Timothy Spall, who like most British actors can be traced back to Harry Potter as Peter Pettigrew, portrays Turner as a brute who can somehow capture the delicate essence of the sky at sunset. He spits onto the canvas and smears it around with little concern for being placed in the less prestigious anteroom of the Royal Academy of Arts. Crude and uncompromising, Turner keeps company mostly with his father William Turner (Paul Jesson) and his loyal housekeeper Hannah Danby (Dorothy Atkinson). Lest we think Turner was just an endearing eccentric, his former flame Sarah Danby (Ruth Sheen), Hannah’s aunt, and Turner’s two illegitimate daughters appear every so often to remind viewers as with many artistic types, his behavior and favor was just as mercurial as popular opinion.

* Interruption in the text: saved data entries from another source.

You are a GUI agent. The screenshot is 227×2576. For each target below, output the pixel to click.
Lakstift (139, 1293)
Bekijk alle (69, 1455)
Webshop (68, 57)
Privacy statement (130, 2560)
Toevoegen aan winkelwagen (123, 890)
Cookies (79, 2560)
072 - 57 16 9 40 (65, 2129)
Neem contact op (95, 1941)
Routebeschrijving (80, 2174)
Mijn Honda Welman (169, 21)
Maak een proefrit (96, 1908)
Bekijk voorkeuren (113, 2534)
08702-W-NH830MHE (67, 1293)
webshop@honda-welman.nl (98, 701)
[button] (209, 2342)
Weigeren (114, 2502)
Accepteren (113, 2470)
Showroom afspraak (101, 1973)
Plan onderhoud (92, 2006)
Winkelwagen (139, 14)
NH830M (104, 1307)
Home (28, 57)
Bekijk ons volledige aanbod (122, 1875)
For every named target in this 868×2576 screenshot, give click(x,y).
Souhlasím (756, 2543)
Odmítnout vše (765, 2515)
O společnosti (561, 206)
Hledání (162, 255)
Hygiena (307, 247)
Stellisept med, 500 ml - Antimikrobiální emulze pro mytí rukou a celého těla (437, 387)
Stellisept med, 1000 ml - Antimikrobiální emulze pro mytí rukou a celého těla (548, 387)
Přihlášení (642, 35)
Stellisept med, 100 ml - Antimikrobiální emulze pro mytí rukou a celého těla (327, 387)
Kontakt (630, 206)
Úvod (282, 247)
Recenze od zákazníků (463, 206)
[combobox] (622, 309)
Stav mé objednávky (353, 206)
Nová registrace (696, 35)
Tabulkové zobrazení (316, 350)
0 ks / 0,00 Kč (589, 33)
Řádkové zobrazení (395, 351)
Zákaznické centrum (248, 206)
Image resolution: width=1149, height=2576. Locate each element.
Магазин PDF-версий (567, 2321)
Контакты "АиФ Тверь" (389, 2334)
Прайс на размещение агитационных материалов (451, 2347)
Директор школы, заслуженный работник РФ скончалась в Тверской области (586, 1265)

A deft scene early on in the film shows Turner’s father shaving a pig’s head in preparation to be eaten and the next scene shaving J. M.W. Turner himself. Somehow that oinker just gets art, if not how to relate to people, and Leigh draws out this spectrum instead of relegating Turner to misunderstood genius or some other hackneyed cliché.
Just like most of Mike Leigh’s other films, his intense preparation with the actors draws out performances from every member of the cast that are at the same time stylized and resonant. Leigh’s style of direction pushes intensive character work and improvisation with actors before filming, even on scenes not included in the film, so that the actors have a role in shaping the final product. As a result Mr. Turner manages to draw even a 21-year-old American like myself into the foreign life of aristocratic London the in 19th century. Spall’s Turner clearly succeeds, but I kept finding my eye drawn to his maid who embodies the sense of an old maid while an often overlooked tenderness.
The complex relationship between Danby and Turner comes across to an extent in dialogue, but for the most part her glances and straightening up in the background speak volumes about her unrequited feelings for him. Good thing too because the old-fashioned British dialogue can be hard to follow initially, but luckily Turner himself communicates in grunts conveying “uh-huh”, “nope” and “don’t start with me” all with great success. There is more dialogue between Turner and his father and between Turner and his next lover, Sophia Booth (Marion Bailey), who both have more straightforward relationships with him but still the most intimate moments get by on body language the viewer becomes quite acclimated with by the end of the film. While entertaining an aristocratic Lord patron, Turner sketches a party at his estate where few words are spoken but the rollicking party exudes discomfort and merriment with well-chosen music and a few good leers.
With strong acting driving the film, Mike Leigh’s usual cinematographer Dick Pope follows it all with a watchful lens. Often composed almost like a photograph with an object in the foreground and unfolding action in the background, Pope never overshadows the work done on-screen with the screen itself – a wise decision most likely perfected over years working with Leigh. Mike Leigh had a vision and it comes across clearly and without pretense. For an insightful, character-driven film this holiday season look no further than Mr. Turner.